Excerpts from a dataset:
= Beginning of Section =
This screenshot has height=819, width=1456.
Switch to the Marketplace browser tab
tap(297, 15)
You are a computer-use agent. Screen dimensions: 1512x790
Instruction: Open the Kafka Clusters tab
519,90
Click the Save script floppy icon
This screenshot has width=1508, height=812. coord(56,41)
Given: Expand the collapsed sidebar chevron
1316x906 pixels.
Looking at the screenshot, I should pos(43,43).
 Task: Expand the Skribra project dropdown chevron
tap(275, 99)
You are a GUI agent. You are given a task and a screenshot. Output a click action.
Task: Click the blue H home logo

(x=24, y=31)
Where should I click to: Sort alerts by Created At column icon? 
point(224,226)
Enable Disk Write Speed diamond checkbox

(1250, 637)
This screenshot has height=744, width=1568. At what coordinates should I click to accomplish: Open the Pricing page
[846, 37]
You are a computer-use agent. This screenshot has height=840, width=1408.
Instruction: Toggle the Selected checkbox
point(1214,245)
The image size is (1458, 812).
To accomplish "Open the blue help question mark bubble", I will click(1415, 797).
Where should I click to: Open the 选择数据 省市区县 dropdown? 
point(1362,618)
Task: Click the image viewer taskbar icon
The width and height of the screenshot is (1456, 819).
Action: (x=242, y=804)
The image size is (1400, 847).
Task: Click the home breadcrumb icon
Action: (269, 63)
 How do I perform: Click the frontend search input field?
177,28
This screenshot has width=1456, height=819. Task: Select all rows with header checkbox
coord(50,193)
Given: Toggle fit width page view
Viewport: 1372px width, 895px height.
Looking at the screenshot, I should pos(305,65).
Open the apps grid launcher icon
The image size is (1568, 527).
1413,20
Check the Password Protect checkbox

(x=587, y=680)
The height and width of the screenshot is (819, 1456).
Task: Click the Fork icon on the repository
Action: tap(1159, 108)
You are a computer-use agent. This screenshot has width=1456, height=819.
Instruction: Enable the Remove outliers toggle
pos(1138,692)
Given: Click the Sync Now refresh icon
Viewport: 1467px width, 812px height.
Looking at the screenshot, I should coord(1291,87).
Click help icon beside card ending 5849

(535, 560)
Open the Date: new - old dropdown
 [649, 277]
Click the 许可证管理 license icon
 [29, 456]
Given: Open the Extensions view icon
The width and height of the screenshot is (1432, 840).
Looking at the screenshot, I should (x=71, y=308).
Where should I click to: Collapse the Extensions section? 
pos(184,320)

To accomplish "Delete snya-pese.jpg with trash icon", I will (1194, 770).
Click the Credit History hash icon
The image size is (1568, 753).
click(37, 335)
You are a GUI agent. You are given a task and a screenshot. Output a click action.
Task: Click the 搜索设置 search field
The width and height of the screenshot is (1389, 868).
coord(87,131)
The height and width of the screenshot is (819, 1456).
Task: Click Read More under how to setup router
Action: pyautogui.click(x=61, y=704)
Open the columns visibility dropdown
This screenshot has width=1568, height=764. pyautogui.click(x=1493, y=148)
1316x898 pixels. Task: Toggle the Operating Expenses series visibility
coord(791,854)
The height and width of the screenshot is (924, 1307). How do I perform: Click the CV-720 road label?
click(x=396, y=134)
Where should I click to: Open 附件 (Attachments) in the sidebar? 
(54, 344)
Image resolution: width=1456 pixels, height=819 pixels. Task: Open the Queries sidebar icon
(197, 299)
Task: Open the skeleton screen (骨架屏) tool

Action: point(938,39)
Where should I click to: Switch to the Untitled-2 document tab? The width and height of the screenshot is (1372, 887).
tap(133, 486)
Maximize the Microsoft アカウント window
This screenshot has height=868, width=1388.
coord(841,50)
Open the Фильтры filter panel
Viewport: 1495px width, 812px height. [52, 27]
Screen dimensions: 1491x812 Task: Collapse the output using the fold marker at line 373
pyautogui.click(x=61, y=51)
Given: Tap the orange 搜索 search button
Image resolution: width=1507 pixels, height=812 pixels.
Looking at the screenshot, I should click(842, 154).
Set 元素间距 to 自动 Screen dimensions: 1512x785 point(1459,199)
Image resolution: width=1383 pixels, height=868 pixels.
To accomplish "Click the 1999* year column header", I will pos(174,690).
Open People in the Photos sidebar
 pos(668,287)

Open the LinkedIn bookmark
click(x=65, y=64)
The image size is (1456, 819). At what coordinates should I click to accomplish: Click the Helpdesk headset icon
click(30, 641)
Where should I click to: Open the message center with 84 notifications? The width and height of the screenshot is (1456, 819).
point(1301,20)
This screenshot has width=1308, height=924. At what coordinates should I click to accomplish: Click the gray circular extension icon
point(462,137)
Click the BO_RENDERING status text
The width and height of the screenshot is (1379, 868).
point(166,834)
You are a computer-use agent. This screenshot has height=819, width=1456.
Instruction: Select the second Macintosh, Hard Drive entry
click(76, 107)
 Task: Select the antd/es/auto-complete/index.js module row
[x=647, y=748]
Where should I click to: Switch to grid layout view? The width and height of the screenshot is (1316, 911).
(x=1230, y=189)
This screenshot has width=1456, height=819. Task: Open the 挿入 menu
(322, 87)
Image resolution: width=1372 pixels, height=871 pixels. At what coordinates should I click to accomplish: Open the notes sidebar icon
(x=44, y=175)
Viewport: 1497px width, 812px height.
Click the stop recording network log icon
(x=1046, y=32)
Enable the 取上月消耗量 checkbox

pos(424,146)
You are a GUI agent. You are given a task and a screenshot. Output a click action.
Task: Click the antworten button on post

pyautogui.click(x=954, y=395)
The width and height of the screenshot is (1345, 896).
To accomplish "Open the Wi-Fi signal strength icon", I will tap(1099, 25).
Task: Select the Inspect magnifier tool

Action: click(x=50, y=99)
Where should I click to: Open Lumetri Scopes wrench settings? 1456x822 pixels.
= End of Section =
* _Brief_:
Every record should be retyped so that it matches the original exactly.

* _Reply to the exercise_:
This screenshot has height=819, width=1456.
Switch to the Marketplace browser tab
tap(297, 15)
You are a computer-use agent. Screen dimensions: 1512x790
Instruction: Open the Kafka Clusters tab
519,90
Click the Save script floppy icon
This screenshot has width=1508, height=812. coord(56,41)
Given: Expand the collapsed sidebar chevron
1316x906 pixels.
Looking at the screenshot, I should pos(43,43).
 Task: Expand the Skribra project dropdown chevron
tap(275, 99)
You are a GUI agent. You are given a task and a screenshot. Output a click action.
Task: Click the blue H home logo

(x=24, y=31)
Where should I click to: Sort alerts by Created At column icon? 
point(224,226)
Enable Disk Write Speed diamond checkbox

(1250, 637)
This screenshot has height=744, width=1568. At what coordinates should I click to accomplish: Open the Pricing page
[846, 37]
You are a computer-use agent. This screenshot has height=840, width=1408.
Instruction: Toggle the Selected checkbox
point(1214,245)
The image size is (1458, 812).
To accomplish "Open the blue help question mark bubble", I will click(1415, 797).
Where should I click to: Open the 选择数据 省市区县 dropdown? 
point(1362,618)
Task: Click the image viewer taskbar icon
The width and height of the screenshot is (1456, 819).
Action: (x=242, y=804)
The image size is (1400, 847).
Task: Click the home breadcrumb icon
Action: (269, 63)
 How do I perform: Click the frontend search input field?
177,28
This screenshot has width=1456, height=819. Task: Select all rows with header checkbox
coord(50,193)
Given: Toggle fit width page view
Viewport: 1372px width, 895px height.
Looking at the screenshot, I should pos(305,65).
Open the apps grid launcher icon
The image size is (1568, 527).
1413,20
Check the Password Protect checkbox

(x=587, y=680)
The height and width of the screenshot is (819, 1456).
Task: Click the Fork icon on the repository
Action: tap(1159, 108)
You are a computer-use agent. This screenshot has width=1456, height=819.
Instruction: Enable the Remove outliers toggle
pos(1138,692)
Given: Click the Sync Now refresh icon
Viewport: 1467px width, 812px height.
Looking at the screenshot, I should coord(1291,87).
Click help icon beside card ending 5849

(535, 560)
Open the Date: new - old dropdown
 [649, 277]
Click the 许可证管理 license icon
 [29, 456]
Given: Open the Extensions view icon
The width and height of the screenshot is (1432, 840).
Looking at the screenshot, I should (x=71, y=308).
Where should I click to: Collapse the Extensions section? 
pos(184,320)

To accomplish "Delete snya-pese.jpg with trash icon", I will (1194, 770).
Click the Credit History hash icon
The image size is (1568, 753).
click(37, 335)
You are a GUI agent. You are given a task and a screenshot. Output a click action.
Task: Click the 搜索设置 search field
The width and height of the screenshot is (1389, 868).
coord(87,131)
The height and width of the screenshot is (819, 1456).
Task: Click Read More under how to setup router
Action: pyautogui.click(x=61, y=704)
Open the columns visibility dropdown
This screenshot has width=1568, height=764. pyautogui.click(x=1493, y=148)
1316x898 pixels. Task: Toggle the Operating Expenses series visibility
coord(791,854)
The height and width of the screenshot is (924, 1307). How do I perform: Click the CV-720 road label?
click(x=396, y=134)
Where should I click to: Open 附件 (Attachments) in the sidebar? 
(54, 344)
Image resolution: width=1456 pixels, height=819 pixels. Task: Open the Queries sidebar icon
(197, 299)
Task: Open the skeleton screen (骨架屏) tool

Action: point(938,39)
Where should I click to: Switch to the Untitled-2 document tab? The width and height of the screenshot is (1372, 887).
tap(133, 486)
Maximize the Microsoft アカウント window
This screenshot has height=868, width=1388.
coord(841,50)
Open the Фильтры filter panel
Viewport: 1495px width, 812px height. [52, 27]
Screen dimensions: 1491x812 Task: Collapse the output using the fold marker at line 373
pyautogui.click(x=61, y=51)
Given: Tap the orange 搜索 search button
Image resolution: width=1507 pixels, height=812 pixels.
Looking at the screenshot, I should click(842, 154).
Set 元素间距 to 自动 Screen dimensions: 1512x785 point(1459,199)
Image resolution: width=1383 pixels, height=868 pixels.
To accomplish "Click the 1999* year column header", I will pos(174,690).
Open People in the Photos sidebar
 pos(668,287)

Open the LinkedIn bookmark
click(x=65, y=64)
The image size is (1456, 819). At what coordinates should I click to accomplish: Click the Helpdesk headset icon
click(30, 641)
Where should I click to: Open the message center with 84 notifications? The width and height of the screenshot is (1456, 819).
point(1301,20)
This screenshot has width=1308, height=924. At what coordinates should I click to accomplish: Click the gray circular extension icon
point(462,137)
Click the BO_RENDERING status text
The width and height of the screenshot is (1379, 868).
point(166,834)
You are a computer-use agent. This screenshot has height=819, width=1456.
Instruction: Select the second Macintosh, Hard Drive entry
click(76, 107)
 Task: Select the antd/es/auto-complete/index.js module row
[x=647, y=748]
Where should I click to: Switch to grid layout view? The width and height of the screenshot is (1316, 911).
(x=1230, y=189)
This screenshot has width=1456, height=819. Task: Open the 挿入 menu
(322, 87)
Image resolution: width=1372 pixels, height=871 pixels. At what coordinates should I click to accomplish: Open the notes sidebar icon
(x=44, y=175)
Viewport: 1497px width, 812px height.
Click the stop recording network log icon
(x=1046, y=32)
Enable the 取上月消耗量 checkbox

pos(424,146)
You are a GUI agent. You are given a task and a screenshot. Output a click action.
Task: Click the antworten button on post

pyautogui.click(x=954, y=395)
The width and height of the screenshot is (1345, 896).
To accomplish "Open the Wi-Fi signal strength icon", I will tap(1099, 25).
Task: Select the Inspect magnifier tool

Action: click(x=50, y=99)
Where should I click to: Open Lumetri Scopes wrench settings? 1456x822 pixels.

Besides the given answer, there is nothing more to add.